─── Provided data ───

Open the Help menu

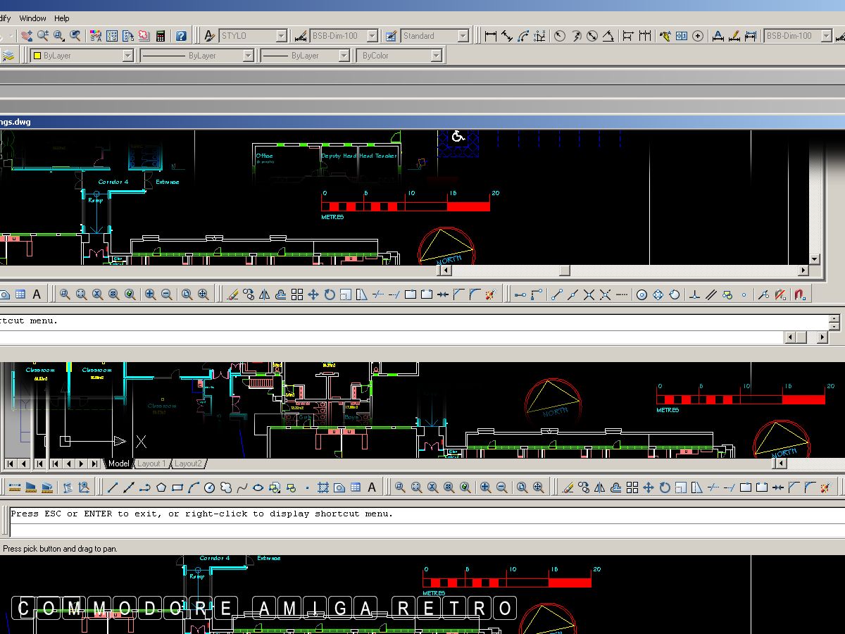coord(62,18)
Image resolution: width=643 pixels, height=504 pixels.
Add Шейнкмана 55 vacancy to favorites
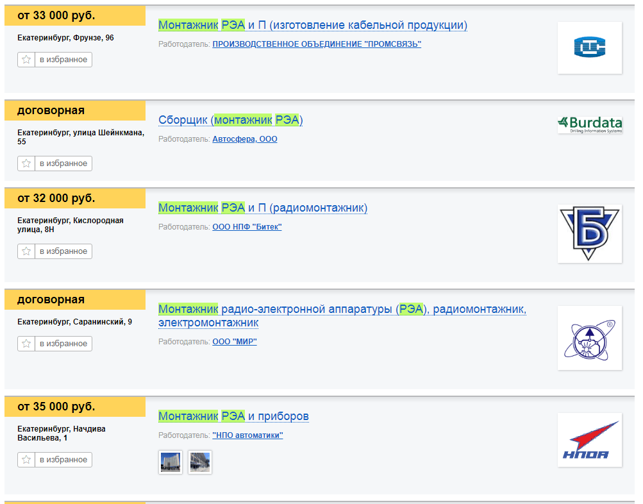pos(55,164)
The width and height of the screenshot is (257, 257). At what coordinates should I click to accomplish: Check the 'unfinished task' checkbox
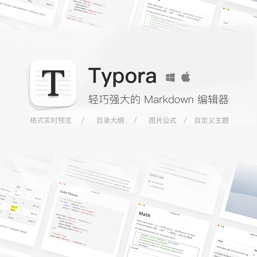[x=148, y=186]
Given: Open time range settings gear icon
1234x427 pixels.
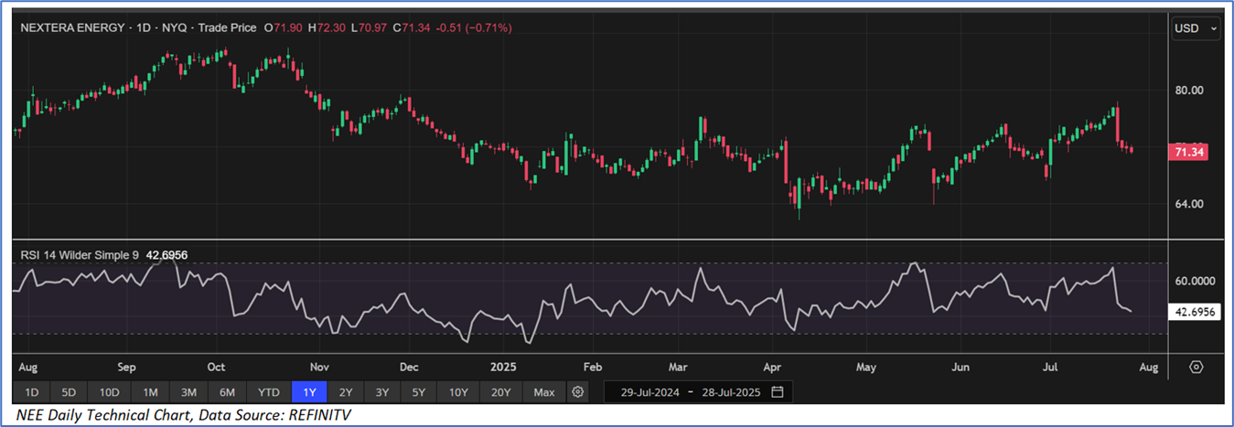Looking at the screenshot, I should pos(577,392).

───

> **Problem to work on**: The records above are to be restated exactly, with all pictures omitted.

> **Solution for this exercise**:
Open the Help menu

coord(62,18)
Image resolution: width=643 pixels, height=504 pixels.
Add Шейнкмана 55 vacancy to favorites
pos(55,164)
The width and height of the screenshot is (257, 257). At what coordinates should I click to accomplish: Check the 'unfinished task' checkbox
[x=148, y=186]
Given: Open time range settings gear icon
1234x427 pixels.
Looking at the screenshot, I should pos(577,392).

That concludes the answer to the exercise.